The Daily of the University of Washington

Second-year senior pseudo-stigma: is it real?


“So, what are you, a grad student?” a new friend asked me the other day. It was the first week of school, and I must have looked pretty old.


Photo by Erinn Unger.

Second-year senior pseudo-stigma: is it real?


“Oh, well no, I’m a senior,” I replied, adding, with a bit of chagrin. “Actually, a second-year senior.”

“Ah, that’s cool,” said the polite sophomore. “You just looked like you could be in grad school.”

You know who you are. Yes, you. Right there. I know you’re reading this, probably somewhere in the HUB, or perhaps on the bus. You’re a “super-senior,” just like me. In my case, I transferred to the UW as a junior and need a bit more time to finish up, a fairly common predicament.

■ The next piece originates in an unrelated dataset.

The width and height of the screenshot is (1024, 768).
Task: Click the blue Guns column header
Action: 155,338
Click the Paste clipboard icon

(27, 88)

As it turns out, being a super senior just doesn’t hold the shame it used to. In olden days, before the credit cap and stringent graduation requirements designed to get academic loiterers out of the system, second-year seniors were sometimes mocked and often teased. With the rise of the dreaded cap on the total number of credits a UW student could take, this quasi-outcast feeling became official state policy.

You better have a darn good reason to be sticking around longer than your allotted time. This isn’t private school, we were told. No piddling allowed. Like Jedi Knights hunted down by the nascent Empire under the still-smoking Darth Vader, super-seniors became a rare breed.

But that seems to have changed.

We’re still encouraged — sometimes firmly — to get done and out the door as soon as possible; the “we like you, but you’re time is up” reminders still do come in the mail. But among our peers, second-year-senior status is no longer a scarlet letter to be borne with humiliation and despair.

So much for savoring one’s unique position as the last of his or her academic tribe. I know many more second-year seniors now than I did when I first came to the UW. Perhaps it’s the economic downswing — why hop out of school faster than you need to. Or maybe some people just, and this is shocking, actually enjoy school.

Graduate school is a luxury that not all of us can afford. Most, in fact, will happily finish their education with a bachelor’s degree and head out into the wily world of the workforce more than content. But some of us wouldn’t mind going to graduate school. Internships and part-time jobs have given us an appreciation for education that we might not have had as freshmen.

As it turns out, just being able to learn, even for a season in life, is a luxury. It is a full-time job, and while it’s not for everyone, most people seem to benefit from the opportunity to grow up a little more, learning more about subjects such as physics, history or languages, but also, and more importantly, more about who they are — and, I hope, what they want to do.

So I say it’s OK to be a second-year senior. It’s one more year to finish up an education at a great school in a beautiful place. Indeed, I sometimes wonder why we aren’t all super seniors. Oh, wait ... if that were the case, there’d be no room for the freshmen.